Une urgence prise en compte par les eurodéputés, mais qui attend toujours une validation de Bruxelles

Le 24 octobre dernier, le Parlement européen a voté un rapport sur la protection des lanceurs d’alerte dans lequel il demande à la Commission « une proposition législative qui garantisse un niveau de protection élevé (…) à tous les niveaux des secteurs publics et privés ». Les eurodéputés ont proposé une définition plus précise et plus étendue des lanceurs d’alerte. Elle ne se limite pas au contexte professionnel, ce qui permet d’investir l’ensemble de la société civile d’une mission d’alerte. Le rapport rappelle également la primauté de l’intérêt général sur le caractère privé ou la valeur économique des informations concernées ; rappel primordial qui réaffirme les limites de l’application des dispositions de la directive sur le secret des affaires lorsqu’il est question des lanceurs d’alerte.

Enfin, soulignons que le Parlement européen a proposé deux nouveaux dispositifs de protection : la création d’une plateforme institutionnelle européenne, semblable à celle de Wikileaks, permettant la transmission anonyme et protégée des informations, ainsi que la création d’une institution européenne indépendante d’accompagnement et de protection des lanceuses et lanceurs d’alerte. Reste à savoir si ces propositions seront suivies par la Commission européenne de Juncker…

Le procès Luxleaks est l’occasion de rappeler nos droits et d’appeler à la reconnaissance du statut de ceux qui se battent pour nous informer et nous permettre de comprendre les méthodes et les choix de ceux qui nous gouvernent.

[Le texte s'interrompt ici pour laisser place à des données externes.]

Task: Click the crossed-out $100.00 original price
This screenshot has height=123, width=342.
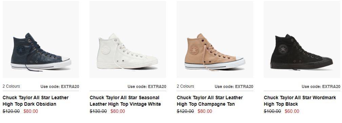Action: click(x=273, y=111)
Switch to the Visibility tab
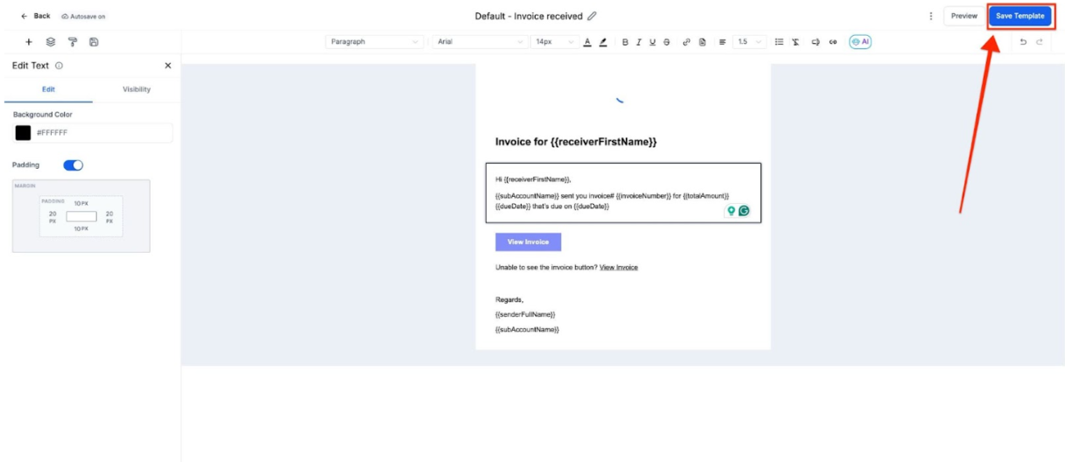Screen dimensions: 1065x462 tap(137, 89)
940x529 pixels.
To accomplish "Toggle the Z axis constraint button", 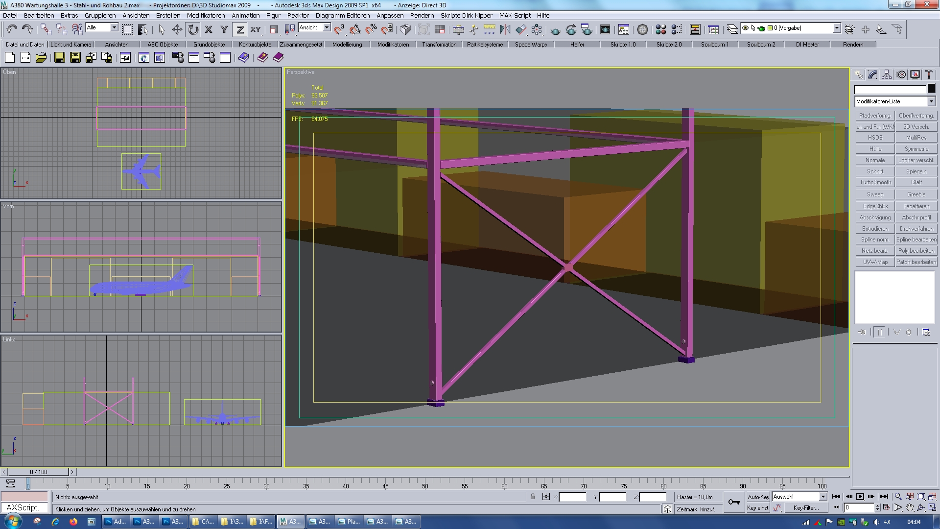I will [240, 30].
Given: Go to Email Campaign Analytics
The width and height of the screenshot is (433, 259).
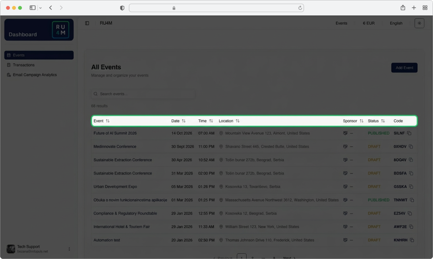Looking at the screenshot, I should point(35,75).
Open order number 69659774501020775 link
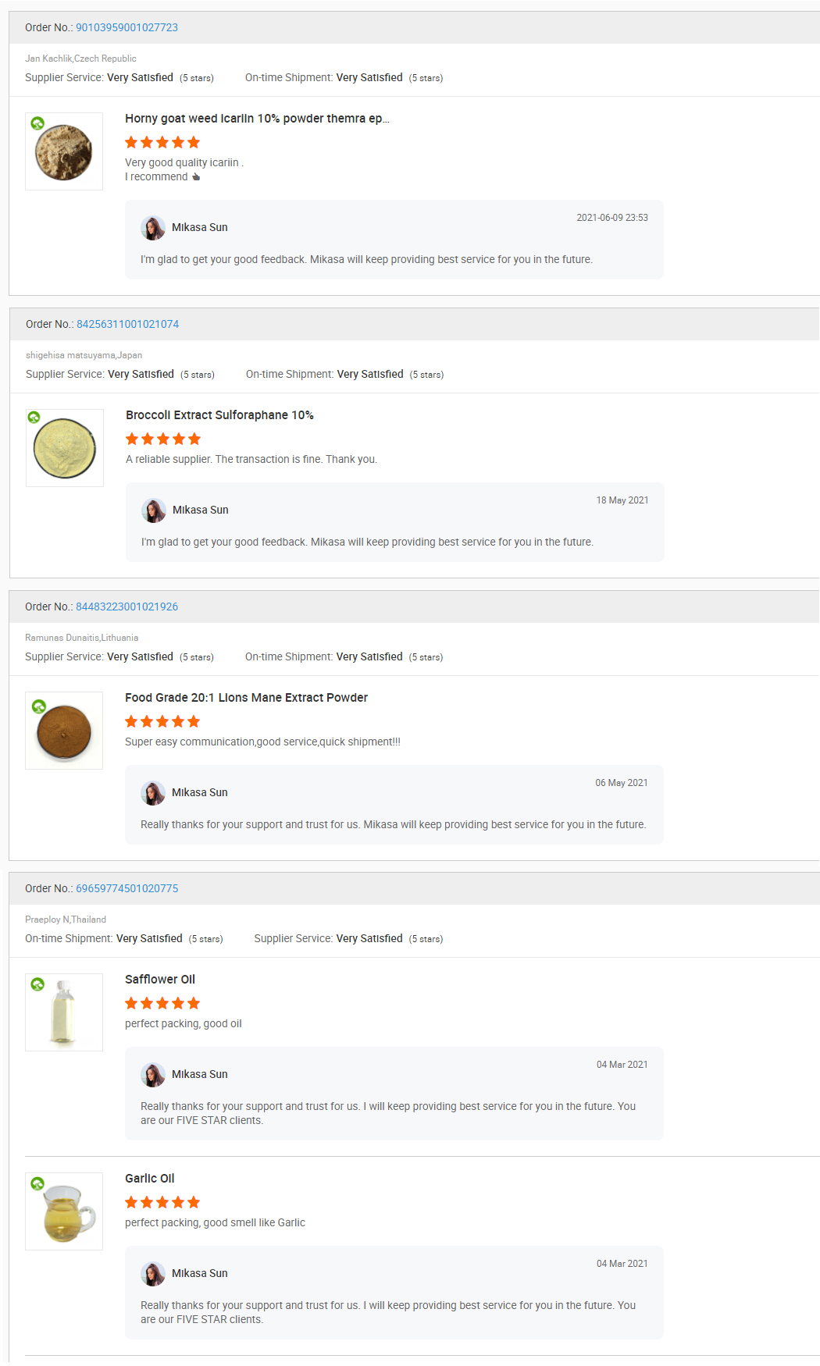 coord(127,888)
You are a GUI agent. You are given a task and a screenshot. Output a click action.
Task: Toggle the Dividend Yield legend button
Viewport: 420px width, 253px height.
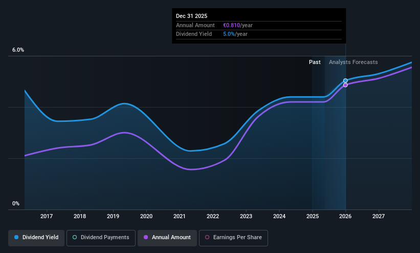pyautogui.click(x=36, y=238)
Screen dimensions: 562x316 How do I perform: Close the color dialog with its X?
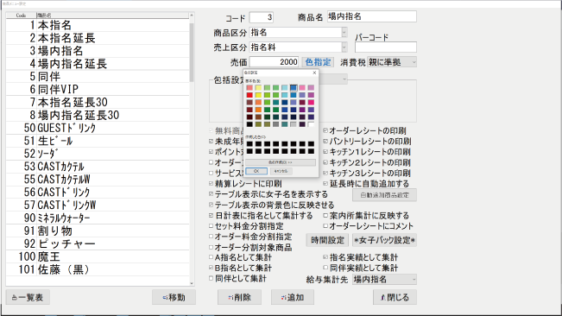pyautogui.click(x=314, y=73)
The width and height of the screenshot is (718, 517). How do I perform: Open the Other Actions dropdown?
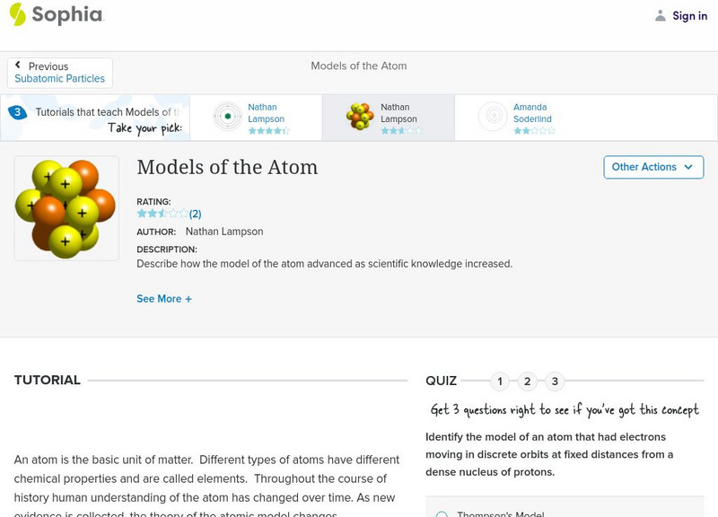(x=652, y=167)
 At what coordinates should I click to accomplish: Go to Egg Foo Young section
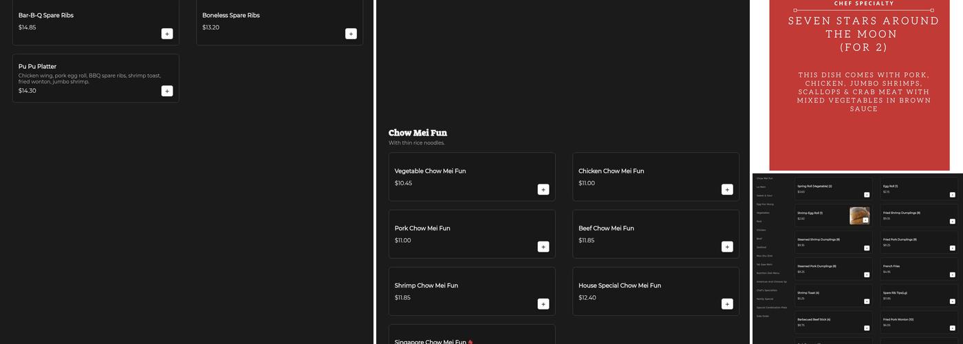tap(765, 204)
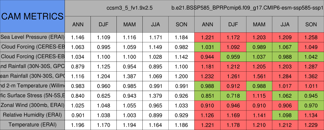Select the Zonal Wind (300mb, ERAI) row
Screen dimensions: 324x130
pos(32,105)
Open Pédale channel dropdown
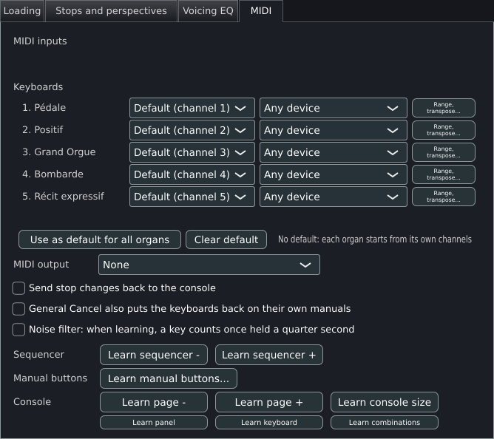This screenshot has height=439, width=494. point(192,108)
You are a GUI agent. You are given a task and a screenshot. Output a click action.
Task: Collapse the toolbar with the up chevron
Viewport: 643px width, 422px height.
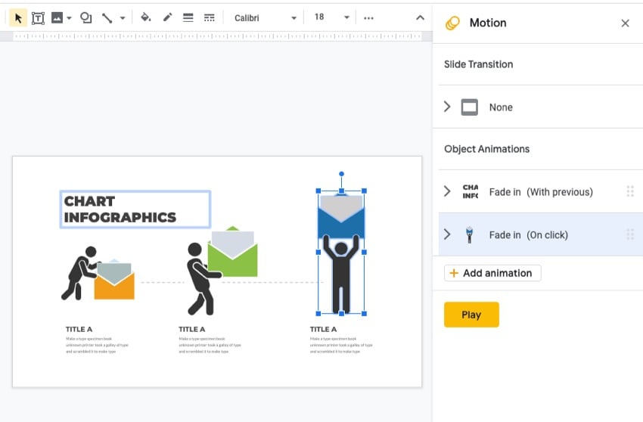[x=421, y=17]
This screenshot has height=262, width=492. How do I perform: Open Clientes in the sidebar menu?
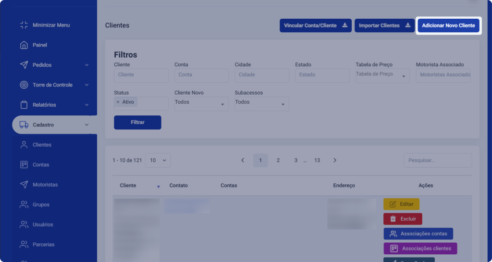pos(42,145)
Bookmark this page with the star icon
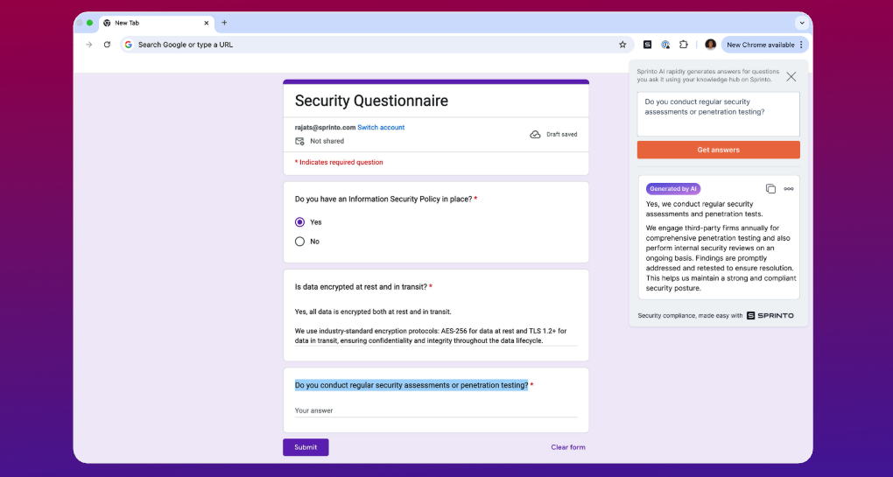893x477 pixels. (x=622, y=45)
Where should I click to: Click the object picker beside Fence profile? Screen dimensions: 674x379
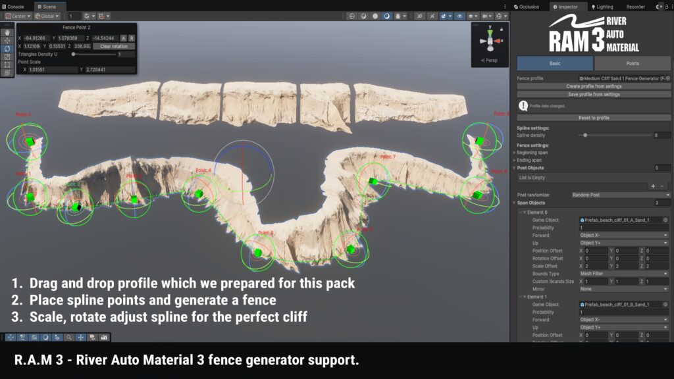click(x=668, y=78)

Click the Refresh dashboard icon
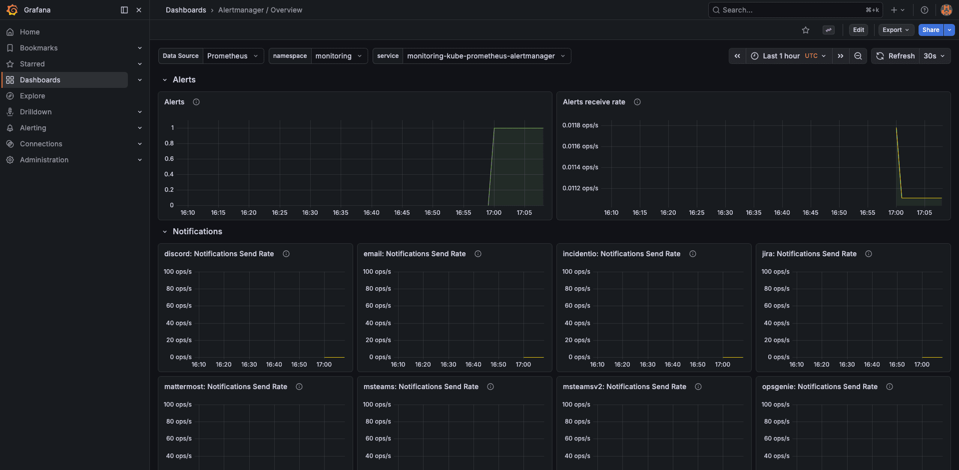(x=880, y=56)
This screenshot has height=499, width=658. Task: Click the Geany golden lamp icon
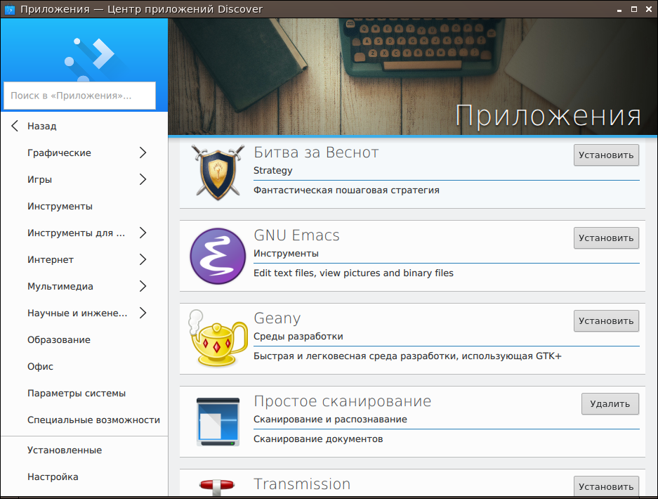coord(218,339)
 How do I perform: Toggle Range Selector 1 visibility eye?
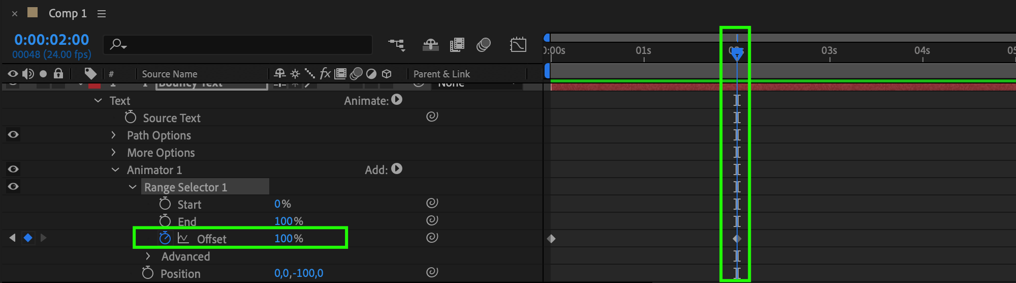coord(13,186)
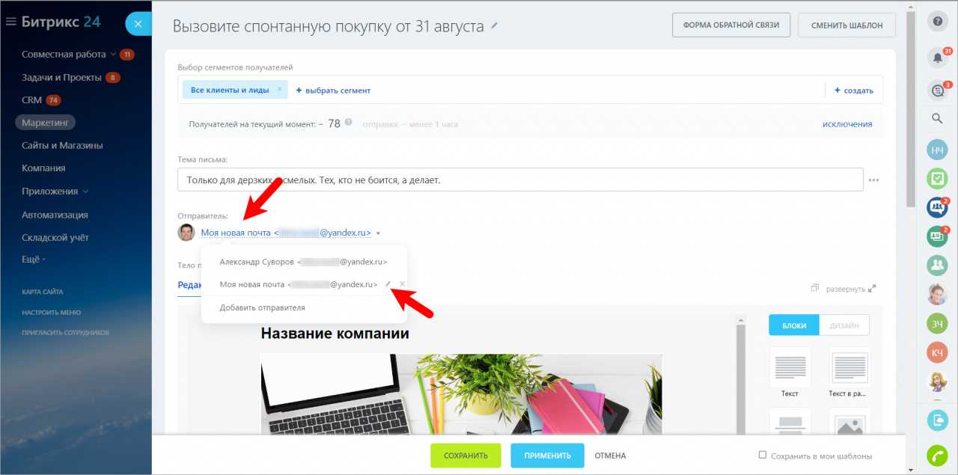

Il est urgent de protéger les citoyens et les salariés lanceurs d’alerte, qui prennent des risques considérables au nom de l’intérêt général, et qui subissent encore, au nom d’intérêts privés ou financiers, des licenciements abusifs, des procédures judiciaires à répétition et de trop nombreuses discriminations dans le monde du travail.